Devant cette situation, deux questions sont aujourd'hui plus que jamais d'actualité: qu’est-ce qui explique ces désengagements de grands groupes bancaires français du continent africain? Et, d'autre part, quelles sont les raisons de ce désengagement? 

La crise financière internationale qui s'est déclenchée en 2008 n'est bien entendu pas l'unique facteur de ces désengagements en série. 

Le facteur le plus important est celui d'une longue domination, sur plusieurs marchés africains, de ces banques françaises qui ont dû entre-temps faire face, depuis près dix ans, à la conurrence de banques panafricaines émergentes (Attijariwafa bank, Banque centrale populaire, BMCE Bank of Africa, Orabank, Ecobank, UBA, Nedbank, Standard Bank, Equity Bank, etc.).

Ces banques se développent actuellement en Afrique et concurrencent ouvertement les banques françaises sur les marchés africains.

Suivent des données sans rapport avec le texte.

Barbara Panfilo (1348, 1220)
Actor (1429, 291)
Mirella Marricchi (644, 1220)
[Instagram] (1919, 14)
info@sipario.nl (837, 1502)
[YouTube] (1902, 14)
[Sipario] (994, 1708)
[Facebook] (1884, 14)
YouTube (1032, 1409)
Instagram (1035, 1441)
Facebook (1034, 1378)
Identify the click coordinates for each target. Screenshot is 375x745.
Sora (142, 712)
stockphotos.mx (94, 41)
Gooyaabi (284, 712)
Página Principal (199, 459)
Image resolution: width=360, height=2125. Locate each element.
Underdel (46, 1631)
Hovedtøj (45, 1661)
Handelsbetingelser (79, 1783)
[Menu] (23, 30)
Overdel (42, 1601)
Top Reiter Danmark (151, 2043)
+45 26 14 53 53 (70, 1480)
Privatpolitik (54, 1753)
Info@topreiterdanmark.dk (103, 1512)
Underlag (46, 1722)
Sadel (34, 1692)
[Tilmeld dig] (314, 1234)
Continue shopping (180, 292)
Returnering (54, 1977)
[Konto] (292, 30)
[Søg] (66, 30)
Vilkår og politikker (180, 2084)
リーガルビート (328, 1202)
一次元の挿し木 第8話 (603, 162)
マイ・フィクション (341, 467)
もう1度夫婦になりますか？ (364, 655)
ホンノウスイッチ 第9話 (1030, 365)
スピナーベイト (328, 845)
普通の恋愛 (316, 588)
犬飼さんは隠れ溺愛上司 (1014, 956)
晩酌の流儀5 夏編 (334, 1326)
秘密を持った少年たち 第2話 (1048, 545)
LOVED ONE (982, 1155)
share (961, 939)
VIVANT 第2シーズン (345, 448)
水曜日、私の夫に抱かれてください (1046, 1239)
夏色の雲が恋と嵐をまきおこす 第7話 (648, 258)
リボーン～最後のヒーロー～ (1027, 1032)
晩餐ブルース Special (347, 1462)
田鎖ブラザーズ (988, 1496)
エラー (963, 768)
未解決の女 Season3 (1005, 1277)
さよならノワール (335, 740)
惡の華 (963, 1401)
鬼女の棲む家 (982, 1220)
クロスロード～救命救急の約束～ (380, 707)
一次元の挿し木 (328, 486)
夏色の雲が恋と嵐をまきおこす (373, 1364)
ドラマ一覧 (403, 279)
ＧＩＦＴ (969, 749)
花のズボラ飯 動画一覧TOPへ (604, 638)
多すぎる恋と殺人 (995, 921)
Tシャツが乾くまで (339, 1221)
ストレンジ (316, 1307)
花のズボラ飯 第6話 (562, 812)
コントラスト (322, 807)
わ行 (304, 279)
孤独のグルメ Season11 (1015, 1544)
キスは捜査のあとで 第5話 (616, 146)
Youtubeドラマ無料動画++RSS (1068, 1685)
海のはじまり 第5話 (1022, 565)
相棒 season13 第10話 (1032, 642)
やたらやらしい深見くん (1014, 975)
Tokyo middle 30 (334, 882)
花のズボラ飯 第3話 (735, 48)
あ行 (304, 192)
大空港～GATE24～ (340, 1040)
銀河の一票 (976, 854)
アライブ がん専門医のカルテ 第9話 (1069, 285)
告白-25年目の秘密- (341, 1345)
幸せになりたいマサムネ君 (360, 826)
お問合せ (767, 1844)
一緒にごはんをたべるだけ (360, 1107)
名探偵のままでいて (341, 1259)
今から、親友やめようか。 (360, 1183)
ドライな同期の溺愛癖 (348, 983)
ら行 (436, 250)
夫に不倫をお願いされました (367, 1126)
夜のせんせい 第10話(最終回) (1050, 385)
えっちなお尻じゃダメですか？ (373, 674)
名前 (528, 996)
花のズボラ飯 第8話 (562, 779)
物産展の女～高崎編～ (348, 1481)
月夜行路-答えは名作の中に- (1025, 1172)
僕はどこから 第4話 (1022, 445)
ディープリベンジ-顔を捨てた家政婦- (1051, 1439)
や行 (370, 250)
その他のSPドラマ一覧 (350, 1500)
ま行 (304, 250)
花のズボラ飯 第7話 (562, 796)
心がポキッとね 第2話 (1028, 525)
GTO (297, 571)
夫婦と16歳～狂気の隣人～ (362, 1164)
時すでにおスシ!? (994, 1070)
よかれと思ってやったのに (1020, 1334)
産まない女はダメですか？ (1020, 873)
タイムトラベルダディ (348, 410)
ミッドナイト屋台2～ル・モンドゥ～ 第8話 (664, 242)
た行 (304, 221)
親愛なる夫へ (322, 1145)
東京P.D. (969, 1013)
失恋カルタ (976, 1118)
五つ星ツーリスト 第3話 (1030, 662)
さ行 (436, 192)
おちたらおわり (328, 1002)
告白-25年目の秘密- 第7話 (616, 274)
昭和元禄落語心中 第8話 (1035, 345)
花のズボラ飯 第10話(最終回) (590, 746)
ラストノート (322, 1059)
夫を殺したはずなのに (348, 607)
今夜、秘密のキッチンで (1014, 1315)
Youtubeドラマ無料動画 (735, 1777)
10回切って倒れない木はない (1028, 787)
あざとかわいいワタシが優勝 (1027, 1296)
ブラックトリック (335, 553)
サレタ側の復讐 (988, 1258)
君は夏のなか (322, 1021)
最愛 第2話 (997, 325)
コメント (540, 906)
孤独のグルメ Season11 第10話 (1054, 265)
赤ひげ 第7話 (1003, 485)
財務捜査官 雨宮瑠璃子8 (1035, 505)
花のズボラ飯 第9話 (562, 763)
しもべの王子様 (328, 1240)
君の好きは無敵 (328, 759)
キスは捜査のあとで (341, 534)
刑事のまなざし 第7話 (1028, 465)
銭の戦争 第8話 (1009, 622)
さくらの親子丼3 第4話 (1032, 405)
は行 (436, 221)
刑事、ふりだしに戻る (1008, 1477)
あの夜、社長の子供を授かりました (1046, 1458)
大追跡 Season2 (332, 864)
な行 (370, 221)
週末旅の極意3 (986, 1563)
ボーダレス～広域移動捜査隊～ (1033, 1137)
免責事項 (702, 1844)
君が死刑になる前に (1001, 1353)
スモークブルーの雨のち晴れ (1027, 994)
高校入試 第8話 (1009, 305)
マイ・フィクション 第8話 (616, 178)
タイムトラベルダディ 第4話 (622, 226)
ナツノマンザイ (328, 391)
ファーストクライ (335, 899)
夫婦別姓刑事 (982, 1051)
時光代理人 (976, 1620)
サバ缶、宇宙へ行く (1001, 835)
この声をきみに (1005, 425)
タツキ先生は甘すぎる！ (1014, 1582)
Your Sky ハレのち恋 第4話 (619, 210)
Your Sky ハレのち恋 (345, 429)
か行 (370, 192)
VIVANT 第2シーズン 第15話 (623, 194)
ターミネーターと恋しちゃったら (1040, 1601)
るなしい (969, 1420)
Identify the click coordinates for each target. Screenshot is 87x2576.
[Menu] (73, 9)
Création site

A ce titre, il faut souligner qu’en 2018, les banques marocaines, présentes dans plus d’une vingtaine de pays africains, possédaient une part de marché de 28% dans la région de l’UEMOA –Union économique et monétaire ouest-africaine-, région où les banques françaises étaient autrefois très largement majoritaires en termes de parts de marchés. .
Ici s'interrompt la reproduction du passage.